Böbrek yetmezliği tanısı konulan Gülsen Gülkaya, 52 yıllık eşi Ural Nusret Gülkaya'dan alınan böbreğin nakledilmesiyle hayata tutundu. Ankara'da özel bir hastanede başarılı bir operasyonla nakil işlemi gerçekleştirilen 72 yaşındaki Gülkaya, 30 yıldır böbrek hastalığıyla mücadele ettiğini anlattı. Eşinin kendisine böbreğini vermeyi teklif ettiğini ve nakil operasyonunun gerçekleştirildiğini söyleyen Gülkaya, "Eşimin beni çok sevdiğini hissettim. Kolay verilecek bir şey değil, cesaret işi" diye konuştu. Nakil işleminin üzerinden 2 ay geçtiğini belirten Gülkaya, herhangi bir sağlık sorunu yaşamadığını ifade etti. Gülkaya, eşiyle hayalinin "sağlıklı yaşam sürmek" olduğunu da sözlerine ekledi.

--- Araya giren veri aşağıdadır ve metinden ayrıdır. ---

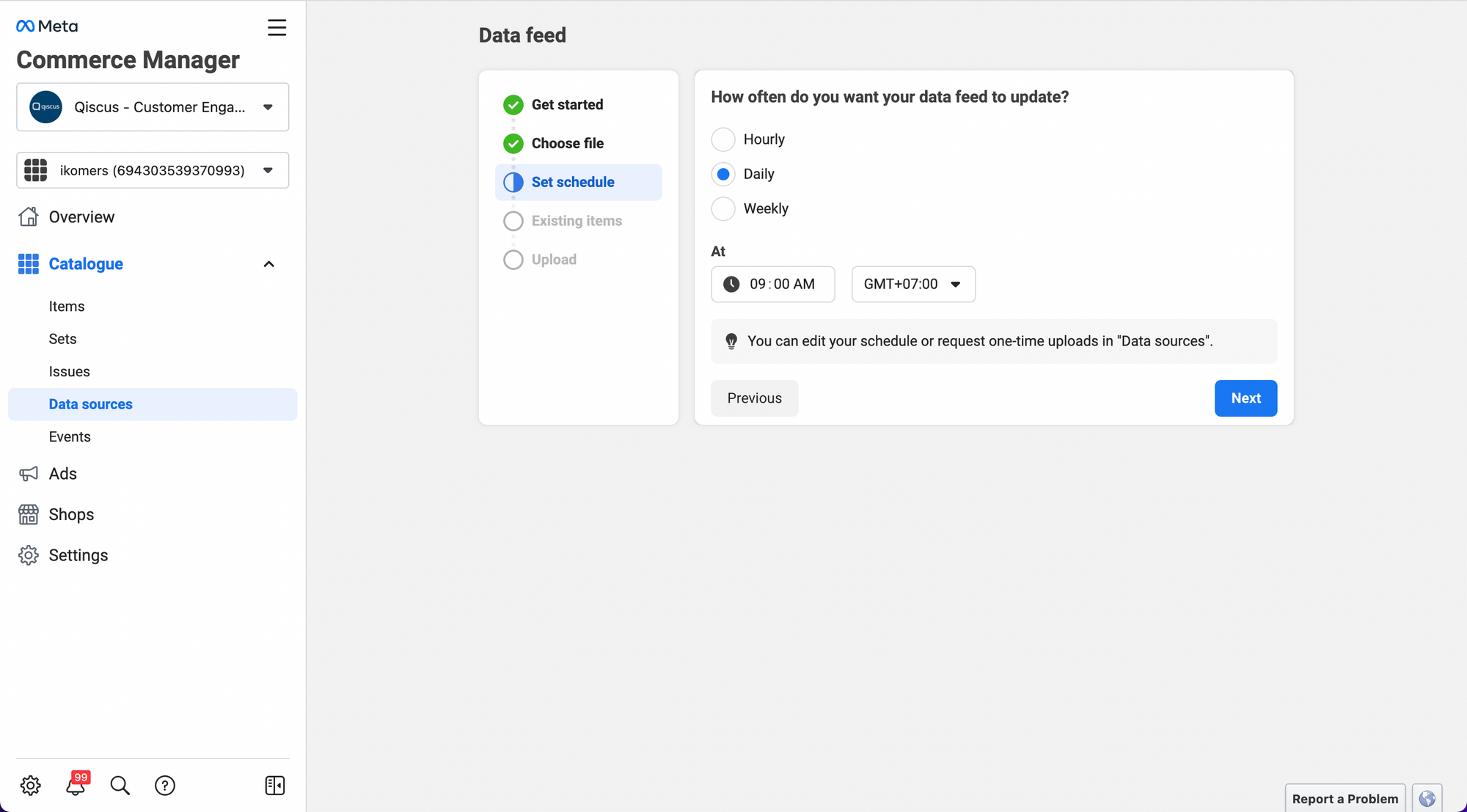Toggle the sidebar collapse panel icon
The height and width of the screenshot is (812, 1467).
tap(275, 786)
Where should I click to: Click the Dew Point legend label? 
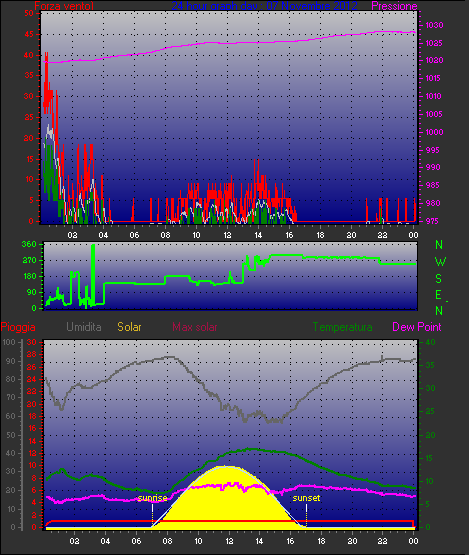click(417, 327)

"SAĞLIĞINA KAVUŞSUN YETER"
Ural Nusret Gülkaya (71) da eşinin böbreğe ihtiyacı olduğu söylendiğinde hiç tereddüt etmediğini anlatarak, "Hemen sıhhatine kavuşturmak için böbreğimi vermek istedim. Benim de böbreğim uyunca kontrollerden sonra verdim" ifadelerini kullandı. Gülkaya, 30 Ağustos'ta 52'nci evlilik yıldönümlerini kutladıklarını ifade ederek, "Eşimle artık böbreğimizi de paylaşıyoruz. İçimden bir organı ona verdim işte. Sağlığına kavuşması benim için en büyük mutluluk oldu. Onun rahat etmesi benim rahat etmem demek. Bundan sonra da eşime sevgimi elimden geldiği kadar göstereceğim" şeklinde konuştu.
'TABURCU OLMAK İSTEMEDİ'
Nakil
işlemini gerçekleştiren doktorlardan Op. Dr. Ulaş Sözener de Gülsen Gülkaya'nın sağlık durumunun son derece iyi olduğunu söyleyerek, şunları belirtti: "Gülsen Hanım diyaliz sıkıntısına girmeden normal hayatına döndü, şişlikleri indi. Bizim açımızdan mutlu edici taraf, Ural Bey'i de genç bir insan gibi herhangi bir sıkıntı yaşamadan üçüncü gününde taburcu ettik. Gerçi o taburcu olmak istemedi, 'Ben eşimin yanında durmak istiyorum' dedi. Şu anda gayet iyiyiz. Kontrollerimizde de bir sıkıntı yok." Organ bağışının yetersiz olduğunu da dile getiren Sözener, bir insana verilebilecek en büyük hediyenin sağlık olduğunun altını çizdi. Sözener, "Gelişmiş ülkelerde canlıdan almak yerine kadavradan almak her zaman tercih edilen bir şey. Ülkemizde ise gerek bakanlığın gerek sosyal kuruluşların yaptığı bütün çalışmalara rağmen istediğimiz sonucun çok çok altındayız" diye konuştu.